**DESCRIPTION OF THE TASK:** Reproduce all records verbatim.

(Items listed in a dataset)

==============================

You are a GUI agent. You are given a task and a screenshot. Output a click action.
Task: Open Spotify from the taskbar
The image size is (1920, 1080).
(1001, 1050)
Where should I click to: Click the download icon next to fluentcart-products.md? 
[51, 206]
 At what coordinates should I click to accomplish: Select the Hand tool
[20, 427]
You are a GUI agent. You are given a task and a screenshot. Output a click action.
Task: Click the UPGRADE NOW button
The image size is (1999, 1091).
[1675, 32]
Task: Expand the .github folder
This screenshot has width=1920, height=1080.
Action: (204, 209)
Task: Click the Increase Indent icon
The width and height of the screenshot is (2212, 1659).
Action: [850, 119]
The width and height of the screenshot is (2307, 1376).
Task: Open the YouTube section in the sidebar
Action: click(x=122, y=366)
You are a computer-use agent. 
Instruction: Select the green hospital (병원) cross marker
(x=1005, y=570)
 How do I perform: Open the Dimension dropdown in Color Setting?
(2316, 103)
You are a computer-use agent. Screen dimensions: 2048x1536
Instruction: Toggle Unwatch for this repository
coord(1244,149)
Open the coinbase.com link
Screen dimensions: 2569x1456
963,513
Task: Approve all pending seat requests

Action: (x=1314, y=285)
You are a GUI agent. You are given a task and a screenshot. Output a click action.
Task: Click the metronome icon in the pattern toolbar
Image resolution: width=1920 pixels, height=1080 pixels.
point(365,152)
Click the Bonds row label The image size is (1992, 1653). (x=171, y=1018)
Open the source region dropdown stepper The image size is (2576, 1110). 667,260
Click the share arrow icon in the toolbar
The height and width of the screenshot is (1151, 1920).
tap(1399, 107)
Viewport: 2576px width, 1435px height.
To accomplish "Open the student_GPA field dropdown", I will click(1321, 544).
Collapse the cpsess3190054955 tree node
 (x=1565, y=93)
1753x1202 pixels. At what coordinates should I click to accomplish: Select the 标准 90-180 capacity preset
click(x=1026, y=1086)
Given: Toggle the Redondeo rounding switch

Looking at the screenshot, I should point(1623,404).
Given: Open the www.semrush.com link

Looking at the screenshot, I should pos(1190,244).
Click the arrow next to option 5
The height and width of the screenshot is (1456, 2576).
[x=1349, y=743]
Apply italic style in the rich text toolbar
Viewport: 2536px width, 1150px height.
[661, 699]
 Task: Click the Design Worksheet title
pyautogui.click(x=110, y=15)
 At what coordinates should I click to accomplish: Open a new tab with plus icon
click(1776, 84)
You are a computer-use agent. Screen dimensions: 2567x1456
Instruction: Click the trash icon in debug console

==============================

**RESPONSE AREA:**
You are a GUI agent. You are given a task and a screenshot. Output a click action.
Task: Open Spotify from the taskbar
The image size is (1920, 1080).
(1001, 1050)
Where should I click to: Click the download icon next to fluentcart-products.md? 
[51, 206]
 At what coordinates should I click to accomplish: Select the Hand tool
[20, 427]
You are a GUI agent. You are given a task and a screenshot. Output a click action.
Task: Click the UPGRADE NOW button
The image size is (1999, 1091).
[1675, 32]
Task: Expand the .github folder
This screenshot has width=1920, height=1080.
Action: (204, 209)
Task: Click the Increase Indent icon
The width and height of the screenshot is (2212, 1659).
Action: [850, 119]
The width and height of the screenshot is (2307, 1376).
Task: Open the YouTube section in the sidebar
Action: click(x=122, y=366)
You are a computer-use agent. 
Instruction: Select the green hospital (병원) cross marker
(x=1005, y=570)
 How do I perform: Open the Dimension dropdown in Color Setting?
(2316, 103)
You are a computer-use agent. Screen dimensions: 2048x1536
Instruction: Toggle Unwatch for this repository
coord(1244,149)
Open the coinbase.com link
Screen dimensions: 2569x1456
963,513
Task: Approve all pending seat requests

Action: (x=1314, y=285)
You are a GUI agent. You are given a task and a screenshot. Output a click action.
Task: Click the metronome icon in the pattern toolbar
Image resolution: width=1920 pixels, height=1080 pixels.
point(365,152)
Click the Bonds row label The image size is (1992, 1653). (x=171, y=1018)
Open the source region dropdown stepper The image size is (2576, 1110). 667,260
Click the share arrow icon in the toolbar
The height and width of the screenshot is (1151, 1920).
tap(1399, 107)
Viewport: 2576px width, 1435px height.
To accomplish "Open the student_GPA field dropdown", I will click(1321, 544).
Collapse the cpsess3190054955 tree node
 (x=1565, y=93)
1753x1202 pixels. At what coordinates should I click to accomplish: Select the 标准 90-180 capacity preset
click(x=1026, y=1086)
Given: Toggle the Redondeo rounding switch

Looking at the screenshot, I should point(1623,404).
Given: Open the www.semrush.com link

Looking at the screenshot, I should pos(1190,244).
Click the arrow next to option 5
The height and width of the screenshot is (1456, 2576).
[x=1349, y=743]
Apply italic style in the rich text toolbar
Viewport: 2536px width, 1150px height.
[661, 699]
 Task: Click the Design Worksheet title
pyautogui.click(x=110, y=15)
 At what coordinates should I click to accomplish: Open a new tab with plus icon
click(1776, 84)
You are a computer-use agent. Screen dimensions: 2567x1456
Instruction: Click the trash icon in debug console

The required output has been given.